Mines 11 inch long and again shows no interest in insects but will leave him now for a good week as you did with yours and see if that helps....

He's had 2 fuzzies now... 1 tonight and last night ( tonight as i tried to scent locusts for him and he didnt want em so gave him the fuzzie instead )


----------



## zukomonitor (Nov 11, 2007)

Synergy said:


> he has no internet access at his house and i barely speak to him now...
> 
> Mines 11 inch long and again shows no interest in insects but will leave him now for a good week as you did with yours and see if that helps....
> 
> He's had 2 fuzzies now... 1 tonight and last night ( tonight as i tried to scent locusts for him and he didnt want em so gave him the fuzzie instead )


lol

people say with reps atleast 3days settling in, so with my first feisty reptile friend i thought id let him know that it was his home

he is doing fine now and is tame enough (still hisses if you scare him)
if he was healthy when you got him, he will be fine for a week with no food

when i got mine the guy told me staple of dog food!!! he does have access to this now and again but is not to keen on it but as its more like a 70% - 30% insect to meat its easier to use mice anyway

anyway - once he knows his territory, anything that moves he will go for

i stay away from crix because they hide and low to the floor means possible gob full of substrate, locust just tend to mooch about and worst youll see is them on the ceiling of the viv lol


----------



## Synergy (Dec 5, 2007)

cool.... well he's in a 3ft viv now but has an 8ft viv waiting


----------



## Razaiel (Oct 17, 2006)

I feed my (adult) insects usually every other day. If I don't have the time (as he's an adult) it doesn't matter if I don't. He gets one rodent/quail approx every 10 days - deffo once a week when hoggie's fasting lol. Up to 1 year I fed him every day as much as he will eat as you can't really over-feed a growing monitor.

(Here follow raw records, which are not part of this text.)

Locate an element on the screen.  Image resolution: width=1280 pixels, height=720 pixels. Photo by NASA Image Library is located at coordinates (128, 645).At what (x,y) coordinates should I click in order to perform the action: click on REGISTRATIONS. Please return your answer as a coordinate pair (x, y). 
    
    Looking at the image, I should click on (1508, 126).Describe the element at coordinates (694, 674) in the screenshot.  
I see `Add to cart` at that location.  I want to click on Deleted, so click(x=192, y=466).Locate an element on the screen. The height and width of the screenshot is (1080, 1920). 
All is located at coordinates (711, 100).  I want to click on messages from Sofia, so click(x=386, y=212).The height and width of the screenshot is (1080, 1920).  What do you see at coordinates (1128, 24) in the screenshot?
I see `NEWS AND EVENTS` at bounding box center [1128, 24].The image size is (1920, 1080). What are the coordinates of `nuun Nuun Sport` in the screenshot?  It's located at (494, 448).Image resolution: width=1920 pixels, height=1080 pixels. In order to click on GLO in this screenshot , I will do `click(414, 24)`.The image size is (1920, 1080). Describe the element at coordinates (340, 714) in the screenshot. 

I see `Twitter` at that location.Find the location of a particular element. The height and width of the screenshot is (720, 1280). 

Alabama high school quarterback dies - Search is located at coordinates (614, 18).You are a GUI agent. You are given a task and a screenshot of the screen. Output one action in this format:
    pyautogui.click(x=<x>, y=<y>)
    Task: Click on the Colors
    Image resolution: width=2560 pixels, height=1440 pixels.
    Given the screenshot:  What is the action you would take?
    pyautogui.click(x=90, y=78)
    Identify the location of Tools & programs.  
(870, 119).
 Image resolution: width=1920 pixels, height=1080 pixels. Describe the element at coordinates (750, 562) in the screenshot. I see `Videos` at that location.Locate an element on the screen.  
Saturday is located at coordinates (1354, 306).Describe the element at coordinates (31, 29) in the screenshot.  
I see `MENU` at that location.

At about a year mine decided he didn't really like insects so I followed advice from the guys I trust on repticzone and just didn't give him any mice at all. He soon caught on : victory:


----------



## zukomonitor (Nov 11, 2007)

Razaiel said:


> I feed my (adult) insects usually every other day. If I don't have the time (as he's an adult) it doesn't matter if I don't. He gets one rodent/quail approx every 10 days - deffo once a week when hoggie's fasting lol. Up to 1 year I fed him every day as much as he will eat as you can't really over-feed a growing monitor.
> 
> At about a year mine decided he didn't really like insects so I followed advice from the guys I trust on repticzone and just didn't give him any mice at all. He soon caught on : victory:


haha like it - yes mr bosc you will eat your insects!!!


----------



## Synergy (Dec 5, 2007)

might try that then lol


----------



## Dirtydozen (Feb 7, 2007)

my baby ackies were like this mark when i first got them, they just need a little time to settle in really, how old is it


----------